N.G: Al principio, yo le dictaba clase a Dios, a Pablo Picasso, a una autoridad, digamos. Y con el tiempo, me fui dando cuenta, que uno le dicta clase es a la gente que está ahí. Entonces, yo no dicto clase para que se aprendan la teoría; sino para que apliquen esa teoría en el mundo real. Por ejemplo, hay un curso que me inventé que se llama Pensamiento Fotográfico, donde leemos el libro “Álbum de Familia” de Armando Silva, o “La Cámara Lúcida” de Roland Barthes. Pero lo más importante es que los estudiantes hacen tres álbumes fotográficos. Revisan su álbum familiar, hacen un álbum de noticias y hacen un álbum de recorridos cotidianos. Yo llevo más de diez años dictando esa clase, pero lo que hacen los estudiantes es cada vez diferente, lleno de detalles, muy interesante. Siempre me sorprendo. ¡Llegan con unas cosas tan hermosas! Y de ahí, de esa clase, de ver todos esos álbumes salió “Cuidad Espejo”; libro que publicó la Universidad Nacional.

 

H.J: ¿Cree que se puede enseñar a ser artista?

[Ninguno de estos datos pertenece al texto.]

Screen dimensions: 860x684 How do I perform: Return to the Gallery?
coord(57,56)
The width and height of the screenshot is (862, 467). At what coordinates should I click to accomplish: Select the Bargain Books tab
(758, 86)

N.G: Sí, totalmente. Un poco, la idea de “Cruces”, es que el artista es como un gran editor del mundo. Un editor muy inteligente y muy necesario, que hace cruces entre diferentes ideas, quehaceres, disciplinas, entre diferentes puntos de vista. Y al estudiante se le puede enseñar a ser artista, entendiendo esto como la capacidad que tiene de cruzar información, para hablar de lo no dicho. Yo creo que el “ser artista” es una condición que todos los hombres tienen. Lo que pasa es que el colegio, la familia, la mayor parte de la estructura social colombiana, está diseñada para olvidar, para perder esta condición, para no ejercerla. A cada rato nos dicen: “No, no, no, esto no se relaciona con esto, esto debe ir aparte, esto no se puede mezclar con esto otro”. Pero en la carrera de Arte, sí que se puede alentar esa capacidad de vincular diferentes mundos, para mostrar la realidad de otra manera. Por eso, no creo en la palabra “talento”, ni me gusta la palabra “creación”. Esas palabras lo dejan a uno inmóvil, porque se refieren al acto divino de hacer partiendo de la nada; y eso es imposible. En cambio, la idea de cruzar informaciones precedentes sí me gusta. Es trabajar con lo que ya está ahí, con todo tipo de información que uno tenga: emocional, plástica, histórica, doméstica. De ahí, la importancia del artista capaz de ampliar y transformar el mundo haciendo nuevos vínculos.